Gently, I brought a hand up to trace the edge of her jaw with my fingertip, gaze locked on her to catch every reaction. Every faint hitch of her breath.
Those ocean eyes stayed on mine regardless of how much she was blushing. Almost like she was trying to seem brave or resistant to my touch. But I knew better than that. I had her all figured out.
“You make it sound like you hate the idea of someone watching over you,” I murmured, voice low and deliberate with every word. Once I reached her chin, I softly cupped her cheek and moved my body even closer to hers, able to feel the heat from her body as it seeped through her clothes. “Like you hate the thought of me being around…guarding you…protecting you.”
Sky’s breath hitched again at my touch, eyes fluttering shut as she swallowed hard.
I grinned faintly, aware that she was in the palm of my hand at last.
Leaning my face even closer, cheek just barely brushing against hers, I murmured into her ear, “You can pretend all you want…but I know you secretly enjoy it. You like me being around…following and watching at a distance.”
She shuddered at the gentle fan of my breath against her ear, and I couldn’t hold back a chuckle as I pulled back enough to look down at her face.
There was no hiding my amusement and satisfaction all the while I took in her almost awe-struck expression while my thumb moved to her chin and tipped her head up by a small fraction. Her breath caught again, and it went straight to my core.
“Admit it, Sky,” I said in a hushed tone, letting my thumb barely brush against her lower lip. “Admit that you like knowing I’m watching you.”
After a moment, Sky let go of a faltering breath, unable to fight against my touch. Any kind of resistance she might’ve had crumbled at once, and she swallowed hard again with that enticingly innocent look in her eyes.
“Fine…I like it,” she murmured back, surprisingly more direct about it than I anticipated. “I like it more than I want to admit…”
Her answer was exactly what I wanted to hear.
Tilting her chin up still, I leaned in and brushed my lips against hers, immediately struck by the softness of them. By how perfectly compliant they seemed.
When her breath caught in her throat, I hummed my approval and pressed deeper, not satisfied by that light touch as I held her face with one hand and her hip with the other.
Sky relaxed then and returned it with matching fervor, putting a hand against my chest that sent a shiver down my spine.

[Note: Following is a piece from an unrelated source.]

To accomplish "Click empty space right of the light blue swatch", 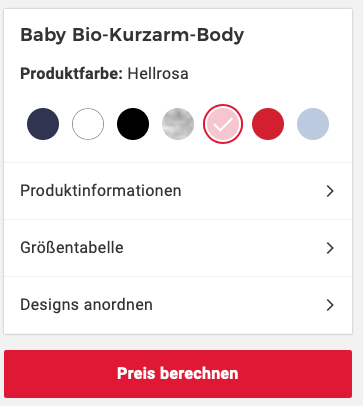I will click(341, 124).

Nothing else could compare to the feeling of her lips…to the taste of her that I was quickly drowning in. That I couldn’t get enough of.
It didn’t matter how long we stood there, deepening the kiss and seemingly searching for the same thing within the other. I didn’t care how much time we were burning through…not while I just wanted more, more, more…
Even while I felt her burning body pressed up against mine, forcing me to react with startling ease, I couldn’t believe it was happening. That Sky was reciprocating, and I had her exactly where I wanted her.
Regardless, I wasn’t about to complain. Not even for a moment.